Problem description: The lines to copy from the data below are those that hold the string "dropdown".

[Start of section]

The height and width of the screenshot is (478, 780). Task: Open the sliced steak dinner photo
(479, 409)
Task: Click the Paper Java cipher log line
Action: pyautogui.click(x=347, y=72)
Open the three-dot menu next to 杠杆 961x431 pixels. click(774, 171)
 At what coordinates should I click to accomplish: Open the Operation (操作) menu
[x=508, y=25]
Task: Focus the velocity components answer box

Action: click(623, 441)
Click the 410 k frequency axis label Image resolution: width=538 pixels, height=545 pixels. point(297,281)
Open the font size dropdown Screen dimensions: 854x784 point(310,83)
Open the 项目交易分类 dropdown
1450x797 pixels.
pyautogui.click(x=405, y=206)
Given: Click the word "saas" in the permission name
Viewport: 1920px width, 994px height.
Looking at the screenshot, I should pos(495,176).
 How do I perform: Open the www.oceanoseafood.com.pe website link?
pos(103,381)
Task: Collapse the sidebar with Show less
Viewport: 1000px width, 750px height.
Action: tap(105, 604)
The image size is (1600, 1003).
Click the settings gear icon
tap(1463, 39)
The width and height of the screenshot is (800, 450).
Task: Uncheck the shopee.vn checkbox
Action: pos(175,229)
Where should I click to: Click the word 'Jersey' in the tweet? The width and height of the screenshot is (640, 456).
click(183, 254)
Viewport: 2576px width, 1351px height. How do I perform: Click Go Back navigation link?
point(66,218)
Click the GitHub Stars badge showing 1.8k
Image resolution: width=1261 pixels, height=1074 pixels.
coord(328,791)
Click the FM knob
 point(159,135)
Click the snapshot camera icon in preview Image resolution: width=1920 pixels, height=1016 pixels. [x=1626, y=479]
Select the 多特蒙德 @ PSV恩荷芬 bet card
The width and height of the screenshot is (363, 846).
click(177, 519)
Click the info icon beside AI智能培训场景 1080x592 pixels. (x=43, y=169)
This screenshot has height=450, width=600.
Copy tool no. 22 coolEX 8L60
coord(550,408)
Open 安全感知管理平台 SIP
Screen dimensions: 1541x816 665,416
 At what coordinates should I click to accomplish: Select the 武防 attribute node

[End of section]

Answer below:
Open the font size dropdown Screen dimensions: 854x784 point(310,83)
Open the 项目交易分类 dropdown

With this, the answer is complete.